## Text passage:
========================================

Do you have some reasons to believe this that you could share with us?
#15013320
Patrickov wrote:Since at least a generation or two (of police department heads) ago the police have already been "educated" to defend the established order at all costs. Therefore, believing any strike on the police's part is, I am afraid, delusional, unless the Government pushes all responsibility on them.


Sound reasoning.

I would suspect however that the reason for their significantly visually minimal numbers on Sunday is because a good amount of those 2 Million protestors(2/7 Hong Kongers showed up) were off-duty cops, some refusing to come in on Sunday and also some higher ranking detectives. May not be a total strike(or even a formal one, just refuse to work "unscheduled shifts on my day off"), but enough to cripple any potential crackdown I suspect.
#15013321
Verv wrote:So you think that the people of Hong Kong are not interested in human rights

Are their human rights being threatened at all in this case or would the bill in question threaten the privileged status of their city only if it became law? Hongkongers seem to react to the threat to their privileged status so vigorously rather than worrying for their human rights so much.
#15013322
Verv wrote:But they just dislike Beijing, and this is a Mandarin Vs. Cantonese thing...

That is new.

Do you have some reasons to believe this that you could share with us?


The Hong Kong Cantonese will never trust Beijing Mandarins. That has been the way since 1948/9.

They will never trust Beijing Mandarin Chinese BECAUSE they are "Communist scum" and "accepted Communism". In mindset of Hong Kong Cantonese, Communist rule is being forced onto them specifically by Beijing Mandarin Scumbags(and they are right of cause!).

You are both actually correct. Hong Kongers mentally tied them together years ago, and understandably so. Afterall all the threats of Invasion prior to 1997 came out of the city of Beijing in the Mandarin language. Not to mention the British encouraged this thinking(it is after all, CORRECT!).
#15013323
colliric wrote:The Hong Kong Cantonese will never trust Beijing Mandarins. That has been the way since 1948/9.

They will never trust Beijing Mandarin Chinese BECAUSE they are "Communist scum" and "accepted Communism". In mindset of Hong Kong Cantonese, Communist rule is being forced onto them specifically by Beijing Mandarin Scumbags(and they are right of cause!).

You are both actually correct. Hong Kongers mentally tied them together years ago, and understandably so. Afterall all the threats of Invasion prior to 1997 came out of the city of Beijing in the Mandarin language. Not to mention the British encouraged this thinking(it is after all, CORRECT!).


That is a really interesting point and I can accept that this is perhaps the most accurate assessment of it.

But, still, it would be quite interesting if you could provide a source that attests to this.

========================================

## Brief 1:
Using the Hong Kong forum thread, decide whether each statement agrees with it, answering yes or no and quoting the words that settle it: (a) One post puts the number of protesters at 2 million. (b) The distrust of Beijing is said to date from 1997. (c) One reply asks for a source.
The Hong Kong forum thread has no connection to the entries that follow it.

========================================

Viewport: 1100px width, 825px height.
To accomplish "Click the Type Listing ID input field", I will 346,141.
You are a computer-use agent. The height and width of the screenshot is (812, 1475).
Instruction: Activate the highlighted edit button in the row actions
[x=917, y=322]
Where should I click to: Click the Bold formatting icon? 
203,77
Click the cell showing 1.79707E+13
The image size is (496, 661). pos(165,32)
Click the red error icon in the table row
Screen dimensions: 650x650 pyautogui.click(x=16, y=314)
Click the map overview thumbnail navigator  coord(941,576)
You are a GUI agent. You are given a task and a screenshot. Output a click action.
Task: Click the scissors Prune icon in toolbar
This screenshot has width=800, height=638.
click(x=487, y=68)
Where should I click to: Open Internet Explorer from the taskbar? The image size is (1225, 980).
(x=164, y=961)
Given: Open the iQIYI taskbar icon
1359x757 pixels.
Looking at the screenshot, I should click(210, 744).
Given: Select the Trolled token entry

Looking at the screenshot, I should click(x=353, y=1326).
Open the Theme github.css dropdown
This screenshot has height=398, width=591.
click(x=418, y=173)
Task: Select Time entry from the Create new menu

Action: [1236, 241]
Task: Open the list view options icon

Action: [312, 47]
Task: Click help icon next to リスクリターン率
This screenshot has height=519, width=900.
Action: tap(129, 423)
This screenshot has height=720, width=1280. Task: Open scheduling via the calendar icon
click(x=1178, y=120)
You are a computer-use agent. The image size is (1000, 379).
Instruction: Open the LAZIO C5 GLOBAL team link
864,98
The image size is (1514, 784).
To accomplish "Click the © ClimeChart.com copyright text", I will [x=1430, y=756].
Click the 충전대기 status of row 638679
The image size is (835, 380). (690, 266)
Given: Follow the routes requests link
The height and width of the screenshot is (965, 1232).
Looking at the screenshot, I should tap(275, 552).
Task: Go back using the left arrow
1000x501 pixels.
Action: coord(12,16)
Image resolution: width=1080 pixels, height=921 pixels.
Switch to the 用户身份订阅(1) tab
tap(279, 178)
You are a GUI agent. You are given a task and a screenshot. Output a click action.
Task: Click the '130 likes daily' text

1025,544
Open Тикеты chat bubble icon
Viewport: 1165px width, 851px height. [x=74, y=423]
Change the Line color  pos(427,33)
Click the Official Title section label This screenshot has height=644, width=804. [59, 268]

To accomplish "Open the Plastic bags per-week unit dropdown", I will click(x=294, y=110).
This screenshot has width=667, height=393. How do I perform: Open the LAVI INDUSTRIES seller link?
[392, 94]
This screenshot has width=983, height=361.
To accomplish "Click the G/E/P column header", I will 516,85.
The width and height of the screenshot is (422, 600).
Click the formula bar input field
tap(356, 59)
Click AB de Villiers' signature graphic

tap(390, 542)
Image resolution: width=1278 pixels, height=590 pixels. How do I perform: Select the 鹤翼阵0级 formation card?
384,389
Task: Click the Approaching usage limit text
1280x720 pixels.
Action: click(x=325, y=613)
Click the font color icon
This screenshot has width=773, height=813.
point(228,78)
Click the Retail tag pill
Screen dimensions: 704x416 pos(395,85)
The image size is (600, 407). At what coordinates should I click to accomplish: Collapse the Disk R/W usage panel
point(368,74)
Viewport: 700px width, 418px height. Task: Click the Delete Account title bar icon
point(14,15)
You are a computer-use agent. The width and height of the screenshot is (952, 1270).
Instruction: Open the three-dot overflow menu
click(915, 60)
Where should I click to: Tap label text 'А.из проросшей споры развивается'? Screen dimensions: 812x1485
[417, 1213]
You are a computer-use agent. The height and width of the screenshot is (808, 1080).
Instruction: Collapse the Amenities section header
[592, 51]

========================================

## Brief 2:
From the entries, extract the lines from the one holding "is (812, 1475)." through the one holding "Action: tap(129, 423)", inclusive, and reproduce them unchanged.

## Finished answer 1:
(a) Yes: "a good amount of those 2 Million protestors(2/7 Hong Kongers showed up)"
(b) No: "That has been the way since 1948/9."
(c) Yes: "it would be quite interesting if you could provide a source that attests to this."

## Finished answer 2:
You are a computer-use agent. The height and width of the screenshot is (812, 1475).
Instruction: Activate the highlighted edit button in the row actions
[x=917, y=322]
Where should I click to: Click the Bold formatting icon? 
203,77
Click the cell showing 1.79707E+13
The image size is (496, 661). pos(165,32)
Click the red error icon in the table row
Screen dimensions: 650x650 pyautogui.click(x=16, y=314)
Click the map overview thumbnail navigator  coord(941,576)
You are a GUI agent. You are given a task and a screenshot. Output a click action.
Task: Click the scissors Prune icon in toolbar
This screenshot has width=800, height=638.
click(x=487, y=68)
Where should I click to: Open Internet Explorer from the taskbar? The image size is (1225, 980).
(x=164, y=961)
Given: Open the iQIYI taskbar icon
1359x757 pixels.
Looking at the screenshot, I should click(210, 744).
Given: Select the Trolled token entry

Looking at the screenshot, I should click(x=353, y=1326).
Open the Theme github.css dropdown
This screenshot has height=398, width=591.
click(x=418, y=173)
Task: Select Time entry from the Create new menu

Action: [1236, 241]
Task: Open the list view options icon

Action: [312, 47]
Task: Click help icon next to リスクリターン率
This screenshot has height=519, width=900.
Action: tap(129, 423)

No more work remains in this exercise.